(James L. Brooks, 1987)
When Criterion announced they were releasing
Broadcast News in early 2011, I'm pretty sure I let out a little yelp like a puppy. If I had to pick five movies that every American should be forced to watch in order to enter productive society,
Broadcast News would be one of them. Not only does James Brooks's best movie (by a country mile, btw) represent one of the great romantic comedies of the past thirty years, it's also astonishingly - and sadly - relevant to the modern news landscape. Despite its most obviously dated element (the importance of objective network news, with no sign of cable news networks to be found - CNN was only a fly buzzing around the ears pre-Desert Storm),
Broadcast News could have quite easily been made yesterday and been just as biting, sharply cynical, and tragically foreboding.

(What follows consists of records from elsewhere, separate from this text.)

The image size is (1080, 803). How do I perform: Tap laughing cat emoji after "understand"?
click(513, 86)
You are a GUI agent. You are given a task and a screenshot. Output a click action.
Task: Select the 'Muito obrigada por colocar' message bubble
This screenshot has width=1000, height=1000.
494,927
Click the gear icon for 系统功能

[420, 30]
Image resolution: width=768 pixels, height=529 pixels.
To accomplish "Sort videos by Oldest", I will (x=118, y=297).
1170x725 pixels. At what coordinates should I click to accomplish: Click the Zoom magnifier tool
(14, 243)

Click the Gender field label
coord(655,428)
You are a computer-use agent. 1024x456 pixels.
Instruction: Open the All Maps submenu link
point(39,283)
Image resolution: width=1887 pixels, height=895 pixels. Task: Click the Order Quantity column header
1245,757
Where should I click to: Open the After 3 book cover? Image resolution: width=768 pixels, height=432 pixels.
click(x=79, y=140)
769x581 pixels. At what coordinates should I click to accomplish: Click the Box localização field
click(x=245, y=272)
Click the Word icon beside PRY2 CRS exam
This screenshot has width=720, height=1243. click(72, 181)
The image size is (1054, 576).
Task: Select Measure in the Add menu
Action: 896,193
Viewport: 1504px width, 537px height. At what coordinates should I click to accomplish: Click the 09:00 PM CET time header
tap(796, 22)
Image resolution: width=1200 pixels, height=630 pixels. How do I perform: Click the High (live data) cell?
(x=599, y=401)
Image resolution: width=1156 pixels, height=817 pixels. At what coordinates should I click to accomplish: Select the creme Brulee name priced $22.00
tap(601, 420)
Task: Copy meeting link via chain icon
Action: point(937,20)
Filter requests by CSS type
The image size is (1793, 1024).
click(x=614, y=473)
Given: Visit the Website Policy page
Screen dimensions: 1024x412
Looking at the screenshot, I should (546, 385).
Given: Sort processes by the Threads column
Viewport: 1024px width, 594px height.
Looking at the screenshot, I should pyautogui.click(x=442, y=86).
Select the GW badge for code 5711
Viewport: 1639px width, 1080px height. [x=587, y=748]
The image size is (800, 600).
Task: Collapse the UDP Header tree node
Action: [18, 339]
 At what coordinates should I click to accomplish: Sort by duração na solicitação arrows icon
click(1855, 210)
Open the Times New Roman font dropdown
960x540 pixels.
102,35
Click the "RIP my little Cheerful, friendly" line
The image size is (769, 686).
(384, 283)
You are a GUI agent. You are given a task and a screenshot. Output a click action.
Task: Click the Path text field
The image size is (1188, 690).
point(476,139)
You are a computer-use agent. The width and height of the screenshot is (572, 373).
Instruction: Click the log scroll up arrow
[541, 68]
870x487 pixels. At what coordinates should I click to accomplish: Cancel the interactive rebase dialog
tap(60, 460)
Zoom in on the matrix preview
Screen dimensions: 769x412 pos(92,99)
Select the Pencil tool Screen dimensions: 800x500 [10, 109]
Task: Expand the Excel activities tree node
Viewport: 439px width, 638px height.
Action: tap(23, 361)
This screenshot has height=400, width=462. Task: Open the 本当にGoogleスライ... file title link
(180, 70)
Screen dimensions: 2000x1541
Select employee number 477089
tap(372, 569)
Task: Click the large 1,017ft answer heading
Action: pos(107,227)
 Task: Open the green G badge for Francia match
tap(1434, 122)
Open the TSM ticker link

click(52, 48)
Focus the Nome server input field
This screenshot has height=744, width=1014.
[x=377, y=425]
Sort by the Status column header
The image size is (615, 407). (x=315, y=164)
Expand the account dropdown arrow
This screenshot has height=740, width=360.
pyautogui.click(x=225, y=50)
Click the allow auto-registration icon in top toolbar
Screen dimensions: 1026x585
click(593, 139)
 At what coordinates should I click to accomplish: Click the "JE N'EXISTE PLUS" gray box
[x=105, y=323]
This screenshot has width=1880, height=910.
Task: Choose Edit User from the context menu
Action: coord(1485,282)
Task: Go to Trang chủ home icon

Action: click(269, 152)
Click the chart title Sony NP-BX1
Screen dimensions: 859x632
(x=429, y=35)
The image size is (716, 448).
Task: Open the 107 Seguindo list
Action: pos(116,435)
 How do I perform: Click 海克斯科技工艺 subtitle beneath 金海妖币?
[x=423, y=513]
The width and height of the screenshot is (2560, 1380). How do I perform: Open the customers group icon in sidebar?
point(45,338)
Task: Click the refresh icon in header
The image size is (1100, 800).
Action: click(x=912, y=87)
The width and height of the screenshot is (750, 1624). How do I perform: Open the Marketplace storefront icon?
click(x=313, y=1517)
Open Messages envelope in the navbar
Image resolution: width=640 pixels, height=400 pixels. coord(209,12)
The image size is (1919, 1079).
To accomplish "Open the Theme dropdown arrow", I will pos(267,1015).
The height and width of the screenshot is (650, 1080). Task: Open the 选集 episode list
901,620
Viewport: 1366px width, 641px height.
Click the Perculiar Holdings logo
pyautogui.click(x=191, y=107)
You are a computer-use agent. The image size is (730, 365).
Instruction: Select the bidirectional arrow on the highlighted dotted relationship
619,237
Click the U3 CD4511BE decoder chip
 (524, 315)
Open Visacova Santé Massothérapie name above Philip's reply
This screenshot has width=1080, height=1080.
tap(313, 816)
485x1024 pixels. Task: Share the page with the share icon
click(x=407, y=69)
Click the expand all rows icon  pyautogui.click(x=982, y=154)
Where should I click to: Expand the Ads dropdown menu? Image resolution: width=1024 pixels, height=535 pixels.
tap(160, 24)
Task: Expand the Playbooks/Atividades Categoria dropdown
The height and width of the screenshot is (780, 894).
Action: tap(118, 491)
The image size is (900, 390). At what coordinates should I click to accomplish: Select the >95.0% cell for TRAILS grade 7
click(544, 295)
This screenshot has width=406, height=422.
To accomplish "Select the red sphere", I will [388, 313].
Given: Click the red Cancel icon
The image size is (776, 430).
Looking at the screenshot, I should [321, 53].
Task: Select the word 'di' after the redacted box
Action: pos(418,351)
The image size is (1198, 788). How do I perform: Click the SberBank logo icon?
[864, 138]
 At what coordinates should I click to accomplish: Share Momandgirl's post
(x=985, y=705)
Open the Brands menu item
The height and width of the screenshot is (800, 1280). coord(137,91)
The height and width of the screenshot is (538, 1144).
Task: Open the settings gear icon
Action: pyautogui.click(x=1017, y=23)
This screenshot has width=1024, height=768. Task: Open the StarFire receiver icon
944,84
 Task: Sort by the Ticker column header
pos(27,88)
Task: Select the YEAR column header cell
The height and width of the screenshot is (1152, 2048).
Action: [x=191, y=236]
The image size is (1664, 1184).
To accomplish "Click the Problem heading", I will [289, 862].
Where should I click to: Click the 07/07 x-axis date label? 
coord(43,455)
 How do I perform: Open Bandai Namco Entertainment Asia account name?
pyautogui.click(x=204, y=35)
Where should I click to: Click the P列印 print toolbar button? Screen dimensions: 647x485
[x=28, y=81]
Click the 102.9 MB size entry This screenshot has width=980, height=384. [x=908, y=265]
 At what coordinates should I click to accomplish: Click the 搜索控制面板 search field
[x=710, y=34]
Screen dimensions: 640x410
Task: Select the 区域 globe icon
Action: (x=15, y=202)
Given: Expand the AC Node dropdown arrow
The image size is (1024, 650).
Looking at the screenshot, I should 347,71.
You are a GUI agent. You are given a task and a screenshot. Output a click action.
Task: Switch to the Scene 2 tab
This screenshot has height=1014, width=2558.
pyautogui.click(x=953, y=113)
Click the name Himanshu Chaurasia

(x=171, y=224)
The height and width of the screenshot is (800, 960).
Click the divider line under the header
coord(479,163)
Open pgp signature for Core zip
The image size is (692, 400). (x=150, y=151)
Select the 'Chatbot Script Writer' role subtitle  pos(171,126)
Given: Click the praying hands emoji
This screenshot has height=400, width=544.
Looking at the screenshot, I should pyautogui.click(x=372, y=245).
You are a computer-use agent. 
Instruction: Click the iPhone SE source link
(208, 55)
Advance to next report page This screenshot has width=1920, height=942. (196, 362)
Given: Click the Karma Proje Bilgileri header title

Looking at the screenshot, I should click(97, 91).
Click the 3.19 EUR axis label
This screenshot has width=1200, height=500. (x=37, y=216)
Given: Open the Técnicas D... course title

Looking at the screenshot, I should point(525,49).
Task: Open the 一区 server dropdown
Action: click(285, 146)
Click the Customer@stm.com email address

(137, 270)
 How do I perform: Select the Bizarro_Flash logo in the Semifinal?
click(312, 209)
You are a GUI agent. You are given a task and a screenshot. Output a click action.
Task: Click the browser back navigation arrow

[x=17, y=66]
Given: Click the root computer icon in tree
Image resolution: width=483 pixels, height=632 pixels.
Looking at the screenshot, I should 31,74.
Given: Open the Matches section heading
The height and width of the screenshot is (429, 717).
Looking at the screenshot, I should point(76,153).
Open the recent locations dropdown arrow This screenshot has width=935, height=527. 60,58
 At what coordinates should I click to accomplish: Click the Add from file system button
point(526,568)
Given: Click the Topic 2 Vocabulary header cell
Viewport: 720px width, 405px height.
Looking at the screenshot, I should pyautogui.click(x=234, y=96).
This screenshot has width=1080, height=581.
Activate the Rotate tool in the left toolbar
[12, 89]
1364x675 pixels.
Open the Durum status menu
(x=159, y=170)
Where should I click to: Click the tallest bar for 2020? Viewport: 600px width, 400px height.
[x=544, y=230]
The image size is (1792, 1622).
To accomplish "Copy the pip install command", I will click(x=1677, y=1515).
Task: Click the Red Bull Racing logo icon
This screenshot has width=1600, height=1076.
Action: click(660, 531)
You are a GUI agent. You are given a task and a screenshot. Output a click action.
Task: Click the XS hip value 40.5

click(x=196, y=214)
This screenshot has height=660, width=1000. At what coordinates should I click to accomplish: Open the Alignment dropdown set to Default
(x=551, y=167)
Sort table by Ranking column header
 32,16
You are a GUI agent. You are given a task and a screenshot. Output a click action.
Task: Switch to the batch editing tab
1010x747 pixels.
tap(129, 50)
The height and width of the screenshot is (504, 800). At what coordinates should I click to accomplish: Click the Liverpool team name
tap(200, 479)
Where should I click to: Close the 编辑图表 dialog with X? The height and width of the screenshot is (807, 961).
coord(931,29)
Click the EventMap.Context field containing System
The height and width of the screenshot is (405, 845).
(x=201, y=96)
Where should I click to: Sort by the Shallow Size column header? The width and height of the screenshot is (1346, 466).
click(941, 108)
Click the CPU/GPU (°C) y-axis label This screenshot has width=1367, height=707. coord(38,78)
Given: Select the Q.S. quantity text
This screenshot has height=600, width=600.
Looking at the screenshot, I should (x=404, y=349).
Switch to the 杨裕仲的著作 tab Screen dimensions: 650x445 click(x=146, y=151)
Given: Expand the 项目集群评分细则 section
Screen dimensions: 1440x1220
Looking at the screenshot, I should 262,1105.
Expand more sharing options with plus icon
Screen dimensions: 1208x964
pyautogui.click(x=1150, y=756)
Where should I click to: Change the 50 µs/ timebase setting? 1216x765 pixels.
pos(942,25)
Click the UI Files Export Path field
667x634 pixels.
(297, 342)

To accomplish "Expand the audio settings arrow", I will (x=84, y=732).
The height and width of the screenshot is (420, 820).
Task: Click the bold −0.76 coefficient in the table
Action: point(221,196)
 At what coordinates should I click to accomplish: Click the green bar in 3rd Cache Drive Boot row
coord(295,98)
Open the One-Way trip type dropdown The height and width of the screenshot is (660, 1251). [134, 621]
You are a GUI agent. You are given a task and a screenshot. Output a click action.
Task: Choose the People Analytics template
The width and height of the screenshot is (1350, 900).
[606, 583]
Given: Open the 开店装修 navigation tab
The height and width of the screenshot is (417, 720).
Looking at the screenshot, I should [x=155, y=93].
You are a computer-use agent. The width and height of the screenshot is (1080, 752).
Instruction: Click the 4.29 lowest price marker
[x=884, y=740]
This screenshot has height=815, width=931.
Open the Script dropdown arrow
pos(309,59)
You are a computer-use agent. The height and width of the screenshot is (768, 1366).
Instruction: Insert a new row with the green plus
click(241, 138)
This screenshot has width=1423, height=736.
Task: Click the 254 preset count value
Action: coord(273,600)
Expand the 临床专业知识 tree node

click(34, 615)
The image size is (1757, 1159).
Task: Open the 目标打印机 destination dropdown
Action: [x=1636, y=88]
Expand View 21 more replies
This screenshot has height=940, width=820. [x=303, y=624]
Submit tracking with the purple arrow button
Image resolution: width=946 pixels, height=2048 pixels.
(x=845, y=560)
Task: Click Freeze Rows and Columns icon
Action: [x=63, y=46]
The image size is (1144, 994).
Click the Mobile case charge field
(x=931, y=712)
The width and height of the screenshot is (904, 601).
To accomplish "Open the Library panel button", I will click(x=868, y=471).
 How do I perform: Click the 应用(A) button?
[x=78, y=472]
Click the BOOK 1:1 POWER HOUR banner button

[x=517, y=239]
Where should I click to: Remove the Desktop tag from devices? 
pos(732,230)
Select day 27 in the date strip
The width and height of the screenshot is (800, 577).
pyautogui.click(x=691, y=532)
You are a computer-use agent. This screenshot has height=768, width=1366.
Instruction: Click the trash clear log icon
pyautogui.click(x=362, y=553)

Without a doubt, my favorite scene in the film comes early, when Holly Hunter's producer character is giving a speech to her colleagues about the decline of important news coverage. As Hunter begins to lose people, she tells a horrifying (to her) anecdote about a night in network news when all the major broadcasts passed over a significant real-world development to instead show footage of a domino competition. As she attempts to make her point, she rolls the domino footage, and people go wild for it. It's not a subtle point (Brooks doesn't do subtlety) but it's an incredibly powerful one: these are the people who make the news, same as the people who watch the news. It is far too common these days to dismiss the media as a massive conglomerate protecting its bottom line, and certainly there is some of that. But above all, these are people, with the same flaws we have, who go home every day and are taken in by the same things we are.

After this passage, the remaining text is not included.